» Short exercise 1: List every number in the text about visiting the Mleeta museum, whether written in digits or spelled out, in the order it appears.
» Short exercise 2: Quote word for word the part of the Mleeta museum text that opens with the words containing "One of the places" and closes with "only for middle-schoolers.".

» Document extract:

One of the places I most desperately wanted to go to when I arrived in Lebanon was the Museum of the Resistance in Mleeta in the South. The museum was created in 2010 by Hezbollah to commemorate the ten-year anniversary of the retreat of Israel from South Lebanon. A museum on a given political organization created and maintained by said organization is the kind of surrealist self-serving enterprise I just had to see for myself. In mid-January, one of my classes got to visit the museum, an occasion that was exciting for the reasons mentioned above, and also because I thought class trips were only for middle-schoolers.
The museum is situated on top of a hill which used to be the location of a Hezbollah encampment during the fighting against the Israeli Occupation Forces. At approximately 1.5 km in altitude, my attitude of denial when it comes to wearing proper winter clothing proved particularly painful on this January morning. The hill was covered in thick fog that we were told used to be prime weather to attack Israelis without being spotted.

» Entries provided:
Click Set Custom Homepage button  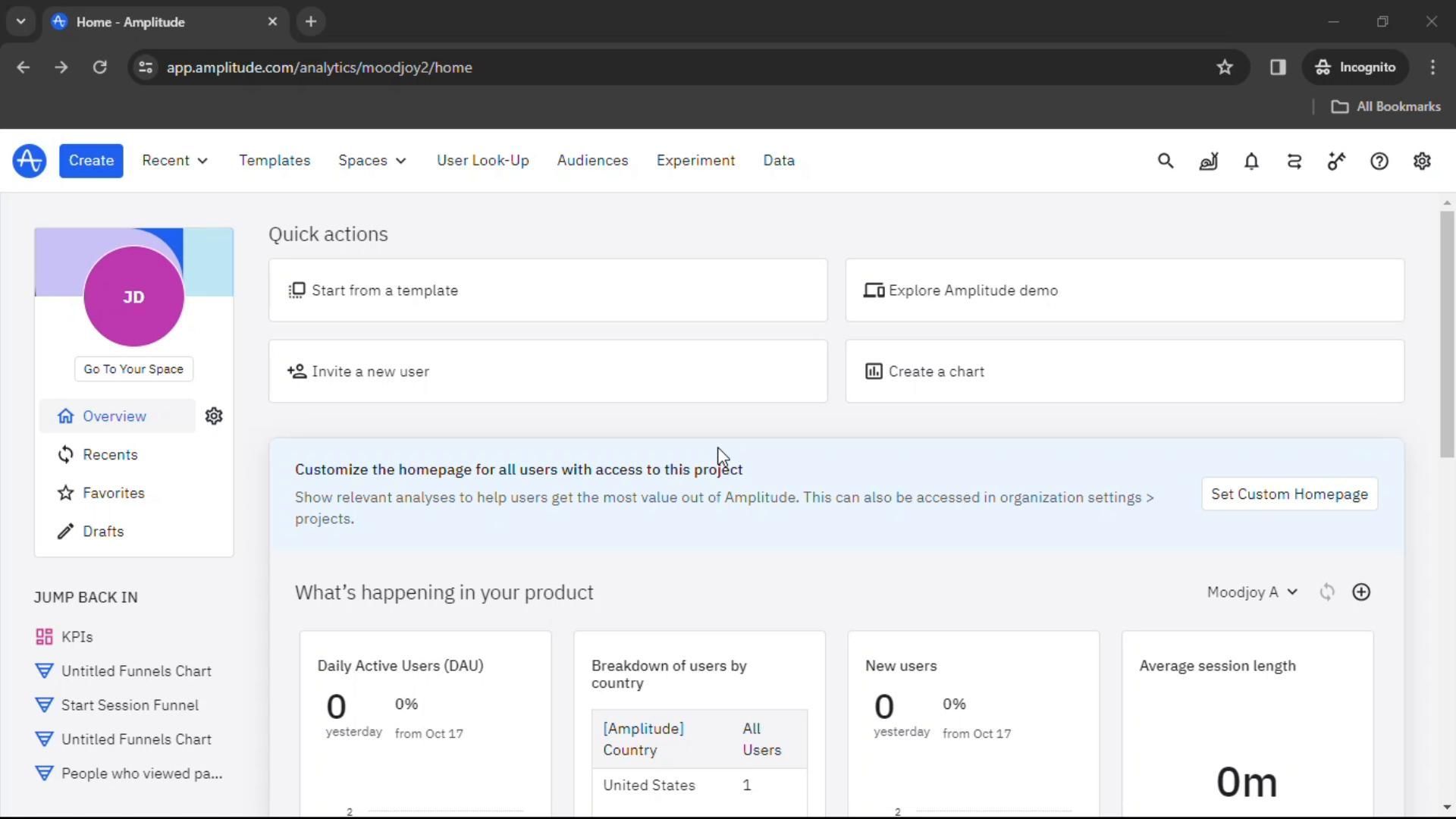tap(1289, 494)
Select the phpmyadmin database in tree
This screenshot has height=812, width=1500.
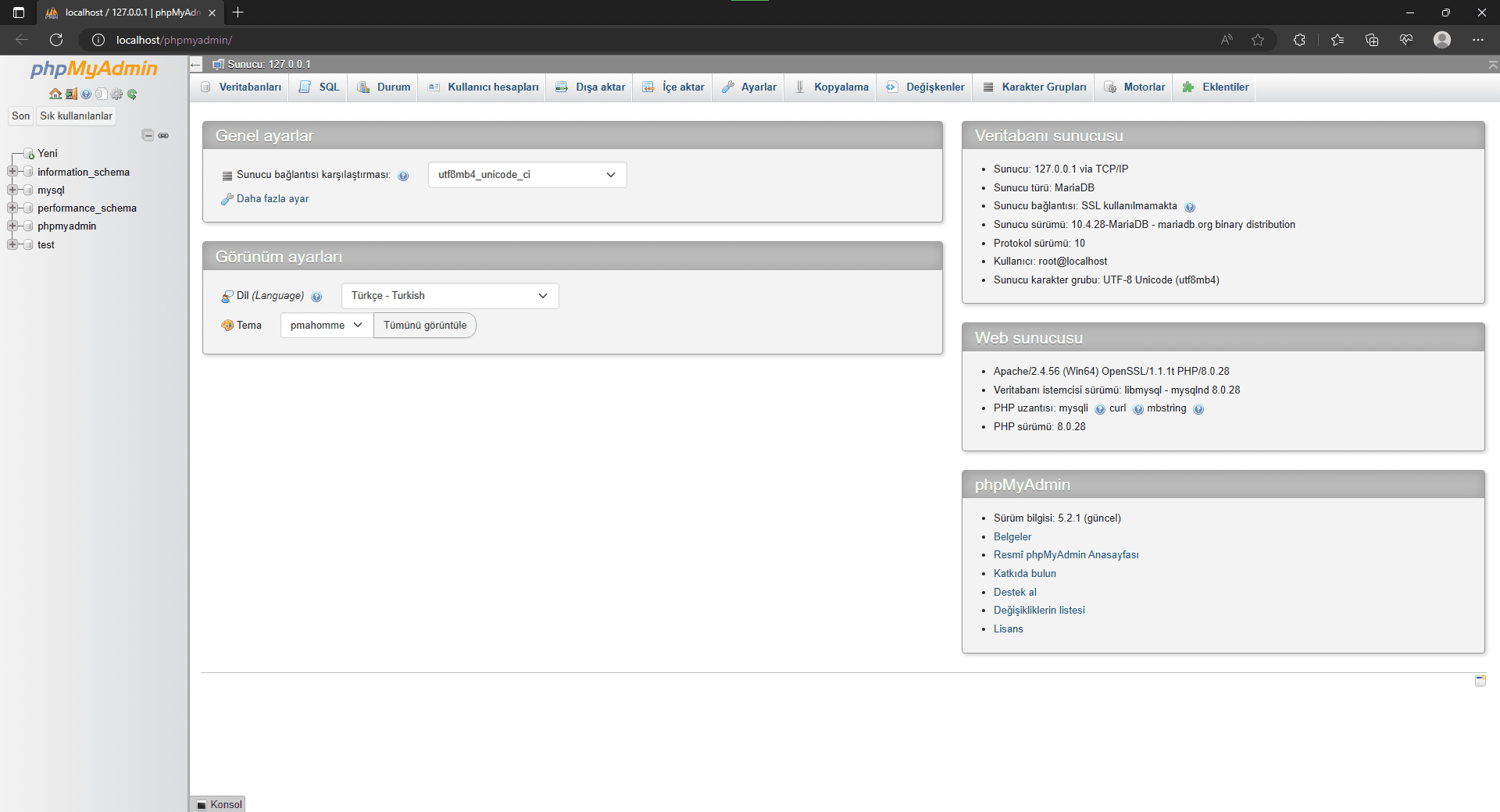[66, 226]
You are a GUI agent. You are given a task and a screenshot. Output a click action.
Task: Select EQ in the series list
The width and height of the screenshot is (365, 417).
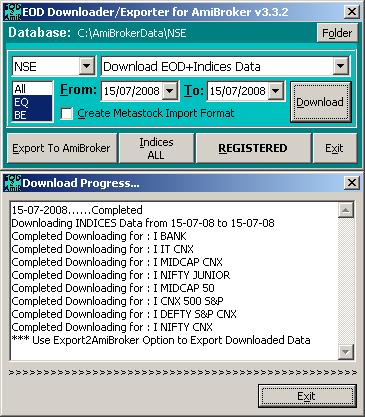32,102
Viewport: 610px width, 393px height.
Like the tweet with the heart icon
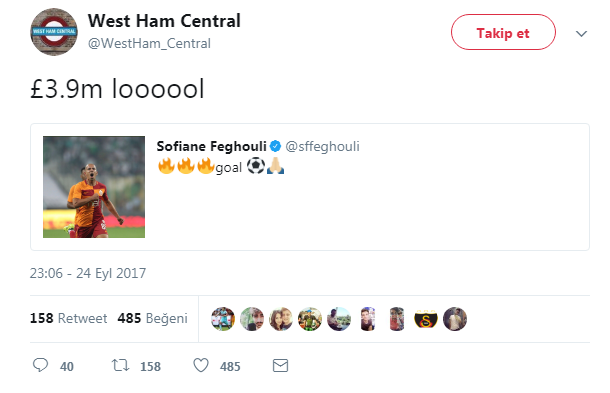(x=201, y=365)
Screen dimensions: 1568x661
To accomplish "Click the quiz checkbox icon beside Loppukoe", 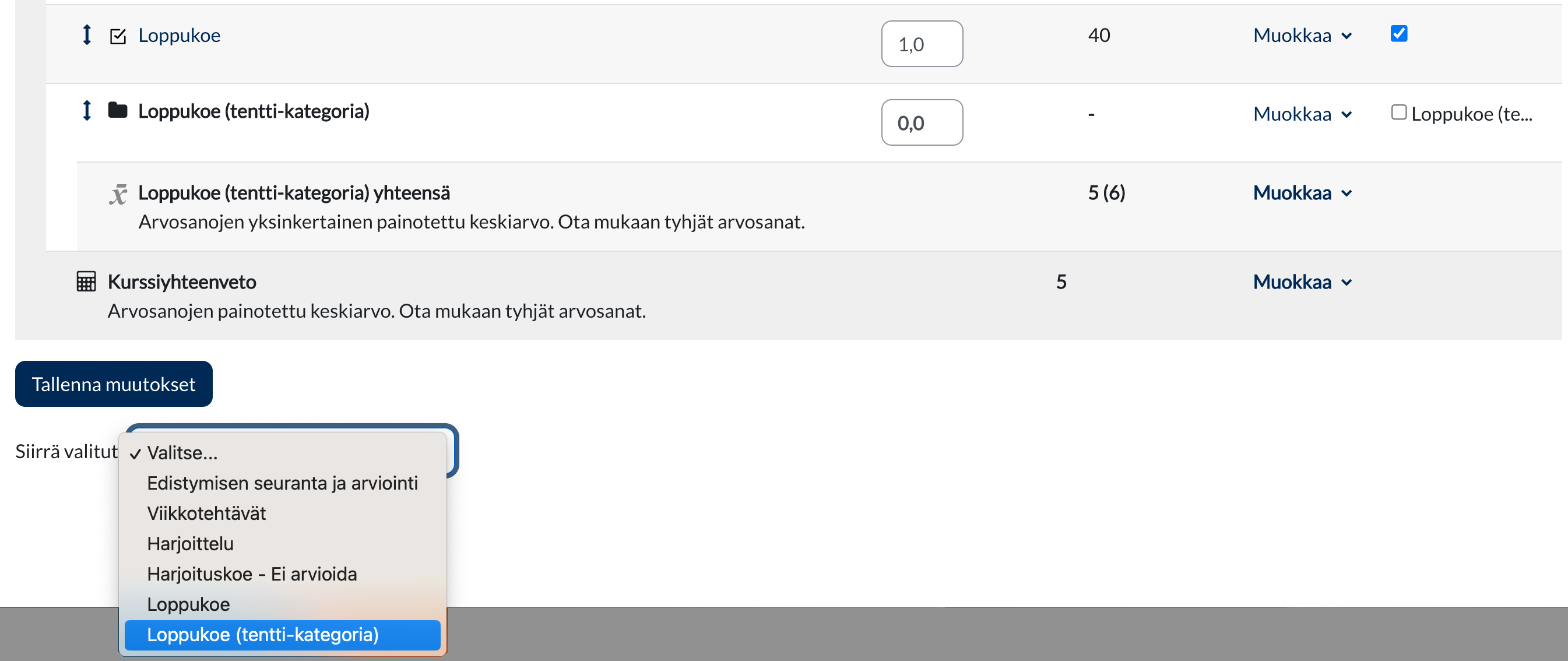I will click(118, 37).
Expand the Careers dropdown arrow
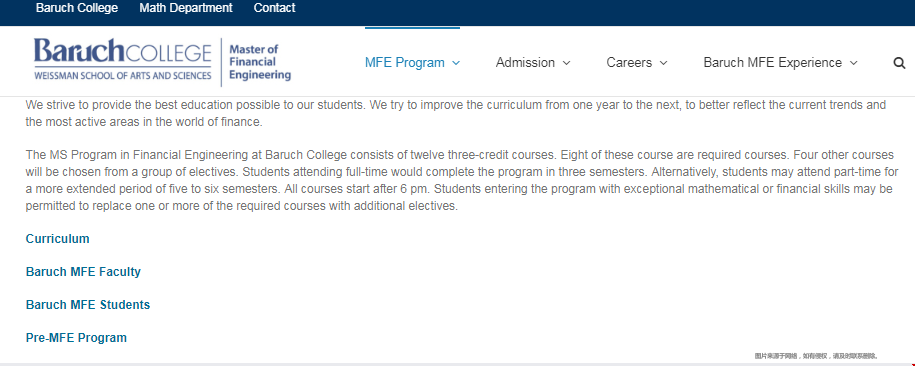The image size is (915, 366). (x=663, y=63)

» Written response 1: One, 2010, ten, one, 1.5

» Written response 2:
One of the places I most desperately wanted to go to when I arrived in Lebanon was the Museum of the Resistance in Mleeta in the South. The museum was created in 2010 by Hezbollah to commemorate the ten-year anniversary of the retreat of Israel from South Lebanon. A museum on a given political organization created and maintained by said organization is the kind of surrealist self-serving enterprise I just had to see for myself. In mid-January, one of my classes got to visit the museum, an occasion that was exciting for the reasons mentioned above, and also because I thought class trips were only for middle-schoolers.